Muchos artículos científicos de Nicaragua, Costa Rica, El Salvador y Guatemala han documentado que la epidemia se ubica mayormente en las franjas calientes de la costa del océano Pacífico y que está ausente o es poco prevalente en otras zonas también agrícolas pero ubicadas a mayor altitud sobre el nivel del mar (García-Trabanino et al. 2002, García-Trabanino et al. 2005, Cerdas. 2005, Torres et al. 2010, O’Donell et al. 2011, Peraza et al. 2012, Brooks et al. 2012, MaClean et al. 2012, Correa-Rotter et al. 2014, Wesseling et al. 2014, Laux et al. 2015).

Varios artículos científicos de Costa Rica y El Salvador han evaluado los niveles de estrés térmico al que los habitantes de las regiones afectadas están sometidos, así como el grado de deshidratación o depleción de volumen y su asociación con la producción de ácido úrico y el subsecuente daño renal, encontrando que el trabajo que desempeñan muchos de estos individuos es pesado y se desarrolla en ambientes con alto estrés térmico (Crowe et al. 2009, Crowe et al. 2010, Crowe et al. 2013, Crowe et al. 2015, García-Trabanino et al. 2015), ya que el estrés térmico no depende sólo de la temperatura ambiental sino de otros factores como la humedad relativa, la presencia o ausencia de viento, la exposición solar directa, el uso de ropas completas y pesadas, la intensidad de la labor, etc.
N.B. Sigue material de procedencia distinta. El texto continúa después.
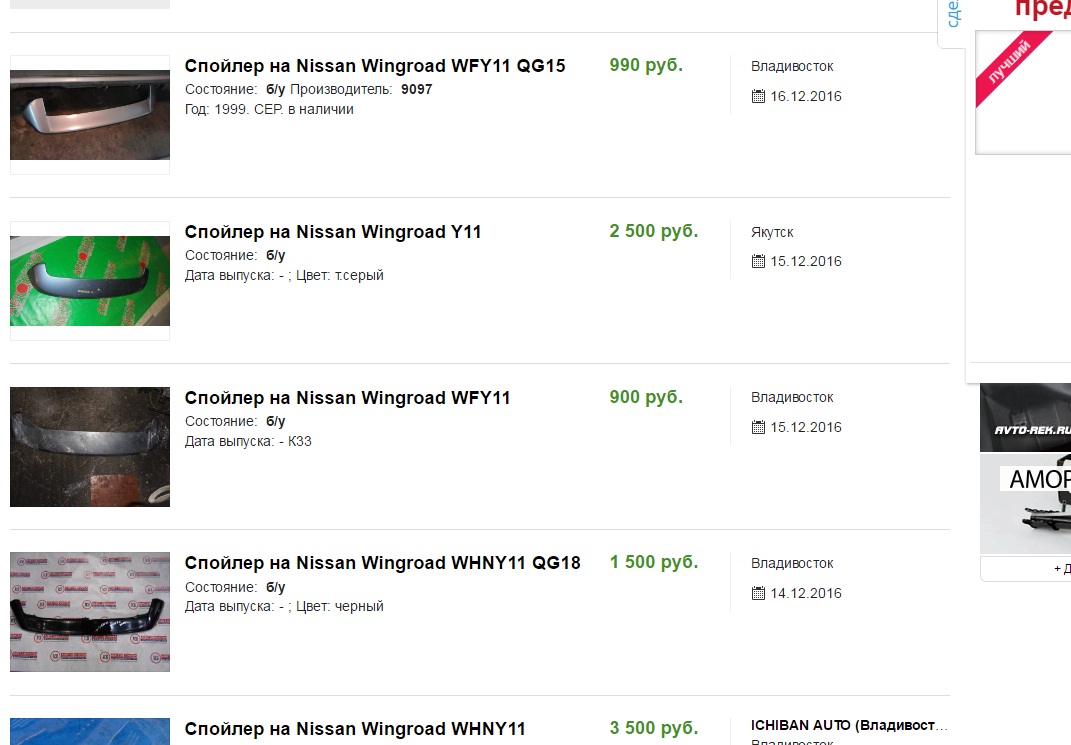
Task: Click calendar icon beside 14.12.2016 date
Action: (x=758, y=594)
Un modelo experimental en ratas de laboratorio sometidas a estrés térmico con hidratación diferida produjo daño renal mediado por fructokinasa (Roncal Jiménez et al. 2013, Johnson et al. 2014) con hallazgos histopatológicos muy similares a los reportados en las biopsias de los pacientes con NeM (Wijkström et al. 2013, López-Marín et al. 2014).

Un estudio (García-Trabanino et al. 2015) describió altos niveles de estrés térmico, presencia de deshidratación a pesar de una alta ingesta de líquidos y niveles anormalmente elevados de ácido úrico en trabajadores en riesgo de NeM en El Salvador, así como la presencia de cristales de urato en orina que podrían explicar la disuria frecuentemente reportada por los enfermos (Ramírez-Rubio et al. 2013). El estudio plantea que “la disminución del flujo sanguíneo renal, la alta demanda de reabsorción tubular y los niveles elevados de ácido úrico pueden ser parte de la explicación fisiopatológica de la enfermedad, coincidiendo con los hallazgos histopatológicos de isquemia, atrofia tubular y fibrosis intersticial reportados en las biopsias de pacientes”.

4.- OTRAS HIPÓTESIS
Se han planteado muchas otras hipótesis para explicar la causa del daño renal en estos pacientes, entre las cuales se incluyen: consumo de alcohol de baja calidad adulterado o contaminado con metales pesados, leptospirosis debido a que las ratas son abundantes en los campos de caña de azúcar, ingesta de algas o toxinas marinas, pues la enfermedad es mucho más prevalente en las zonas costeras; arsénico que es un metaloide muy frecuente en suelos volcánicos como los de la región, factores genéticos y hereditarios, la automedicación frecuente con analgésicos (Ramírez-Rubio et al. 2013, Wesseling et al. 2014), etc. De todas ellas ninguna ha podido explicar ni el cuadro clínico ni el perfil epidemiológico ni los hallazgos histopatológicos de la enfermedad.

CONCLUSIONES
Las causas de la NeM siguen siendo un misterio y ninguna de las hipótesis puede ser descartada, sin embargo y teniendo en consideración el grado de evidencia disponible, a la fecha se considera que la hipótesis del estrés térmico es la más plausible para explicar la epidemia de ERC que sufren los pobladores de las zonas costeras de Centroamérica y el sur de México.